# [WHAT NEEDS TO BE DONE]
All that is needed is the line containing "You are a GUI" and the lines after it to the end of the material, written out exactly, pictures left aside.

RECORDED DATA section start

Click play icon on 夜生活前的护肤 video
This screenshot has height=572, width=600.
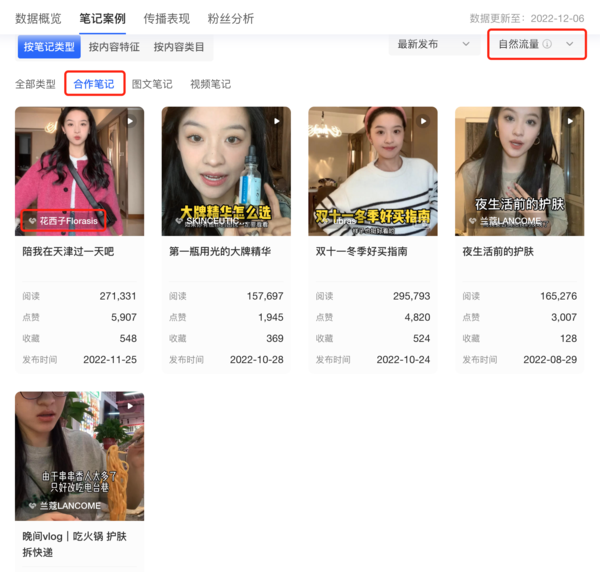(571, 121)
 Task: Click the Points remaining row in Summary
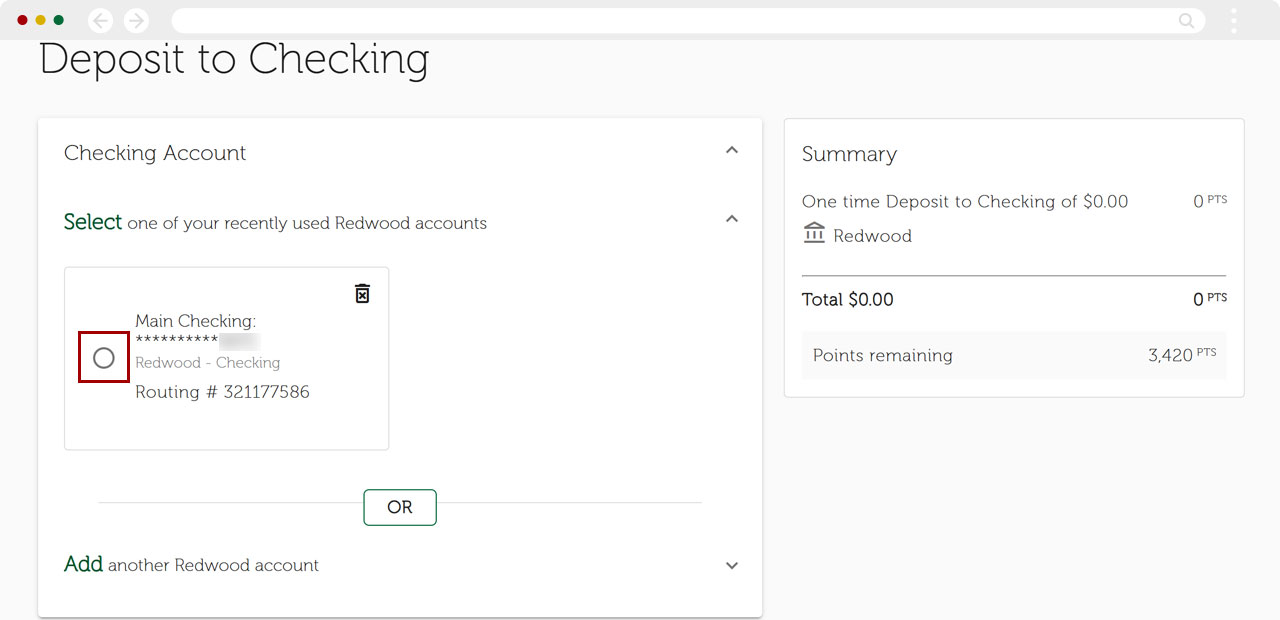(1014, 355)
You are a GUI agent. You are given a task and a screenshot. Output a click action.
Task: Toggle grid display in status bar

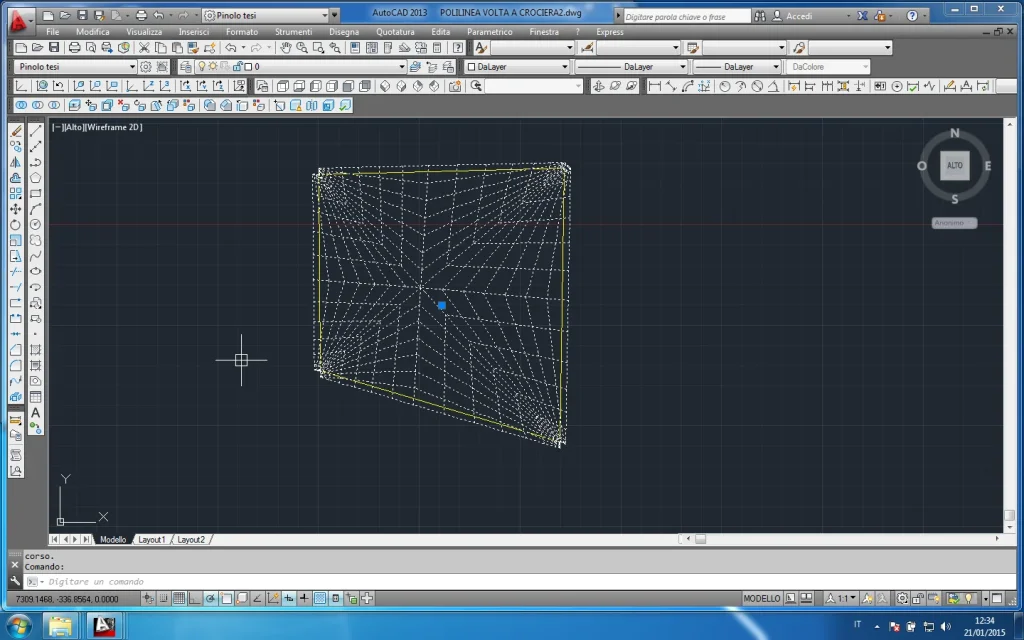point(179,599)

RECORDED DATA section end

# [REPLY]
You are a GUI agent. You are given a task and a screenshot. Output a click action.
Task: Toggle grid display in status bar

point(179,599)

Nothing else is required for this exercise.